Something Strange is Happening Here (with apologies to Crosby, Stills, and Nash)



Sometimes my daughter goes a bit ballistic because of some of the comments I make or the observations she feels I shouldn’t share with others…especially on my blogs. This could be one of those examples.

I thought it would be cute and attention-getting to entitle this blog: ‘The Caucasians are coming’ (or something akin to that.) The idea came from a movie from the late 60s. The film was entitled: “The Russians are Coming, The Russians are Coming. The main premise was that a Russian submarine had run aground by a small Northeast Maine fishing village and its inhabitants were all up in arms because they thought they were being invaded by the Russians.

Now the good residents of my hometown, Saint Paul, Minnesota might be saying the same thing.
There’s an invasion going on and it’s been quietly happening for over ten years now.

I spent the first twenty-one years of my life trying desperately to get out of Dodge. I couldn’t wait to split from Saint Paul and see the world. That was the norm back then. Young people split. Old people stayed. Downtown was dying ghost town and new families were moving to first tier suburbs. I couldn’t imagine raising kids in the city.



Fifteen years later, when I came back to Minnesota with a family, I would never have considered moving back to the cities. The new and burgeoning suburb of Apple Valley was the place for me. I got a nice sized rambler, large yard, good schools and wide open spaces left around.




But perceptions change and tastes change and attitudes shift over time. What was once an unattractive alternative to the good suburban life has now morphed into a very attractive alternative to painful commutes, dependency on the car to get practically anywhere in town,
over-crowded schools and lack of amenities that so many young folks demand. For them, the city is the answer.

While not quite an urban pioneer, my daughter was one of the first of her friends to plant her roots firmly in the city. First in an apartment in Saint Paul and then after marriage to a home in Highland Park.

She has a cute little doll house (her description, not mine), a small fenced-in yard, close proximity to shopping and in the future, a range of good schools to choose from. She wouldn’t trade it for the world. Nor would many of her friends who live nearby.

My, how things have changed in just a brief fifty years. Data collected from the Thomas B. Fordham Institute shows that Saint Paul has experienced a twenty-eight percent influx of white population between 2000 and 2010.

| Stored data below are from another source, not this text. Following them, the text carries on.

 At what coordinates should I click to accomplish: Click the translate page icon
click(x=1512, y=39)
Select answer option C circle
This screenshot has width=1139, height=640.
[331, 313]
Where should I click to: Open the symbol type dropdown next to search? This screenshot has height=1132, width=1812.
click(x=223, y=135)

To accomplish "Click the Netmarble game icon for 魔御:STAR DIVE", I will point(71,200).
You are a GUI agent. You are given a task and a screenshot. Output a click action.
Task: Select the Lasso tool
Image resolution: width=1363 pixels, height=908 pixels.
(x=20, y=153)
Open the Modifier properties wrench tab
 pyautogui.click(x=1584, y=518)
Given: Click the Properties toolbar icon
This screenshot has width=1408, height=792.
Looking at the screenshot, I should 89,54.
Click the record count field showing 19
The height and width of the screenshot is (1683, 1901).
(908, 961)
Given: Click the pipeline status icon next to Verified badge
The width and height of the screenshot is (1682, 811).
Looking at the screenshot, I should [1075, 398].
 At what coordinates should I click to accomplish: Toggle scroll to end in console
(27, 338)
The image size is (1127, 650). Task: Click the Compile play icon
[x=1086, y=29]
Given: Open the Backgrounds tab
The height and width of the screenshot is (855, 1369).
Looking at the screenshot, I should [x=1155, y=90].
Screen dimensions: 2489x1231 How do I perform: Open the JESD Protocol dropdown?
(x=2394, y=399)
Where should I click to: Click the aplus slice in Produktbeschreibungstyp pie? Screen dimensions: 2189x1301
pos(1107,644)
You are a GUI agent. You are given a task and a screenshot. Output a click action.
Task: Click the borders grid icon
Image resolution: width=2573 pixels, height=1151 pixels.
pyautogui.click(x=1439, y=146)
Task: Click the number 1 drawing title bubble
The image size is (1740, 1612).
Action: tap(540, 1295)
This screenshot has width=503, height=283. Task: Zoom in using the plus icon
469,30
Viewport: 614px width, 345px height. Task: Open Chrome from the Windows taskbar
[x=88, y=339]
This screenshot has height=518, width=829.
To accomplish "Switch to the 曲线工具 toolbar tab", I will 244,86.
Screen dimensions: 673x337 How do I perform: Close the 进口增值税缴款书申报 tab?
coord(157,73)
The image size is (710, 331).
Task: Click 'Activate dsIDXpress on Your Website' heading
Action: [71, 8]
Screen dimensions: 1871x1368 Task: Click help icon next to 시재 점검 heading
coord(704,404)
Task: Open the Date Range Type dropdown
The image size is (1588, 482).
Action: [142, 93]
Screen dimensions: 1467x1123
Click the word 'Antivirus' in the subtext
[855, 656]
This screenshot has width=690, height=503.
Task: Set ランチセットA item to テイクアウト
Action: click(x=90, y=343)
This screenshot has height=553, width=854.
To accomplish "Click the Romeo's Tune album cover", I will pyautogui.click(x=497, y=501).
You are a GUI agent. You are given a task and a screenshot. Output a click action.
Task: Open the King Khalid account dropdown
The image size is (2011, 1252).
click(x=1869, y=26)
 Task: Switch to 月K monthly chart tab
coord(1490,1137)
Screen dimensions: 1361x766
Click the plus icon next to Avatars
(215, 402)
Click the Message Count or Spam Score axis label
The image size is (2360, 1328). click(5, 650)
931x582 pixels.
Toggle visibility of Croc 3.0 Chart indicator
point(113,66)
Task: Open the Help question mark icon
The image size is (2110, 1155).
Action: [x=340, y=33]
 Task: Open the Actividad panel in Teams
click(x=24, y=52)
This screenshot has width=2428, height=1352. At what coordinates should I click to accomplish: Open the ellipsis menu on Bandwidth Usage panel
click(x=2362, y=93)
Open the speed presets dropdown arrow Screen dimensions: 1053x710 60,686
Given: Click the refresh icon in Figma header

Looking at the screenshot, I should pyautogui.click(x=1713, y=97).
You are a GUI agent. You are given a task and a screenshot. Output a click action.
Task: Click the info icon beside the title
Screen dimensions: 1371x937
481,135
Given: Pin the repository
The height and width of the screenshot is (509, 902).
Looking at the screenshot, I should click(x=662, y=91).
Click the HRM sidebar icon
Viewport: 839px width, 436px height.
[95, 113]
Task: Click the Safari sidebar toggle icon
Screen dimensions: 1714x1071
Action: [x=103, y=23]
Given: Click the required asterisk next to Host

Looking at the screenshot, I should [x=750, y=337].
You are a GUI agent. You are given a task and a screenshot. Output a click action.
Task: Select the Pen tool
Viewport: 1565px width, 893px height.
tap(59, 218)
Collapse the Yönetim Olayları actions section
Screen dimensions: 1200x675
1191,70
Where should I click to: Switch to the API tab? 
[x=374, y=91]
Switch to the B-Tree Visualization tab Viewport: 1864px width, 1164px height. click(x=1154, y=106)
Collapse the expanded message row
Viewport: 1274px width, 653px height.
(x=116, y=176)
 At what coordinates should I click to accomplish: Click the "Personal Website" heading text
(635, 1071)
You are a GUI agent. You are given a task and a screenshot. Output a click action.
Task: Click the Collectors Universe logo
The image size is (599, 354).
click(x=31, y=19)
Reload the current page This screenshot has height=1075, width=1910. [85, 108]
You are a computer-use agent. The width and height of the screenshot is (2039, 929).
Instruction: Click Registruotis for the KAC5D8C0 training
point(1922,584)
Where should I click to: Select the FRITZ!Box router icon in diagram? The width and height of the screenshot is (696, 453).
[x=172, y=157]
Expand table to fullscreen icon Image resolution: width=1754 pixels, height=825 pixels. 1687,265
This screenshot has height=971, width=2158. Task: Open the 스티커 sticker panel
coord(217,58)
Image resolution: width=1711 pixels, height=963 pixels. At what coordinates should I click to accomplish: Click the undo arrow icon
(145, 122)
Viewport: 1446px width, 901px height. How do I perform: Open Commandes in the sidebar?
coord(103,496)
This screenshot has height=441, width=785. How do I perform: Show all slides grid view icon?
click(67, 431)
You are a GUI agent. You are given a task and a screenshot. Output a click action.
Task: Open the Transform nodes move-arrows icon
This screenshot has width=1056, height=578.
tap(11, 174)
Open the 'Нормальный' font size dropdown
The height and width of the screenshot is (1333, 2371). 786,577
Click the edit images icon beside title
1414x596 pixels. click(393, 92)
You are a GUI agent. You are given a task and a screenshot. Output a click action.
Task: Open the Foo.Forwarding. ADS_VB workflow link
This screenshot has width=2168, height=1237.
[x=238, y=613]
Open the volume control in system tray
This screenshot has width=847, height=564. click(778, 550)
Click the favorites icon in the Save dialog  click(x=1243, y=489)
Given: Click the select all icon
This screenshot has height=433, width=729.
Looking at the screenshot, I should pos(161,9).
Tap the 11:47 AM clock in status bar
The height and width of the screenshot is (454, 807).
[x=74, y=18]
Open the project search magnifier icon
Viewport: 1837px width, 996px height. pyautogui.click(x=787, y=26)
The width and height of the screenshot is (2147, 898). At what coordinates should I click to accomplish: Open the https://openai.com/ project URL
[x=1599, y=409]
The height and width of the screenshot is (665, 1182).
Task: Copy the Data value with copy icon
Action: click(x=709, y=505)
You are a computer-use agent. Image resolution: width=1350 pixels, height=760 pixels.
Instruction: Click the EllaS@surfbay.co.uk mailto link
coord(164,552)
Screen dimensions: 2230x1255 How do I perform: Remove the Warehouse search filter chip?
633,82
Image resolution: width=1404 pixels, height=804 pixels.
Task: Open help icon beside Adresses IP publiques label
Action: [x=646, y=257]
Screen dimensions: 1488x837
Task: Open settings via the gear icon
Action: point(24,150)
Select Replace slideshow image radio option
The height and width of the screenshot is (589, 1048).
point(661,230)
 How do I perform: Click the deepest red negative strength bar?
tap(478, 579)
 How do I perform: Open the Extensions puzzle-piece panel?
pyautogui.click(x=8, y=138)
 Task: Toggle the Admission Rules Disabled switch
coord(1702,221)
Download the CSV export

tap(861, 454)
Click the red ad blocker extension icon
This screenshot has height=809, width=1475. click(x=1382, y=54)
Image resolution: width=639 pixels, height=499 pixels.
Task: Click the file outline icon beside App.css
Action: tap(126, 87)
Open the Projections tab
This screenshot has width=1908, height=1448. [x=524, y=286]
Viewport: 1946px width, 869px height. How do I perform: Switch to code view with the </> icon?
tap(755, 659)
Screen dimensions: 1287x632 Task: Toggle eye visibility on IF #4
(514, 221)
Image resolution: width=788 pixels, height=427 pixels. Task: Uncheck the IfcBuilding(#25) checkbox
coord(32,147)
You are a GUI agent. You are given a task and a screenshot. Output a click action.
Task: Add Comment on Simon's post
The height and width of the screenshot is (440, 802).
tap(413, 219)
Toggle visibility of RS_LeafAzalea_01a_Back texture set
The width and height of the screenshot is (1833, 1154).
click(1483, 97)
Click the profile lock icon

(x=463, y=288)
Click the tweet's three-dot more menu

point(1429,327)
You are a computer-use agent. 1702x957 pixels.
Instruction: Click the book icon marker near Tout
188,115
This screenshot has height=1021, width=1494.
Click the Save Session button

It’s a reversal of the white migration to the suburbs which started in the early 50s. By the time, I had graduated from high school in 1961; I didn’t know anyone who wanted to stay in the city. Now their children and grandchildren are flocking back to plant their roots there. And it’s not just downtown or hip urban neighborhoods that are experiencing this kind of growth. Select neighborhoods around the core downtown areas are also experiencing this kind of change.

Who knew what changes a mere fifty years could bring?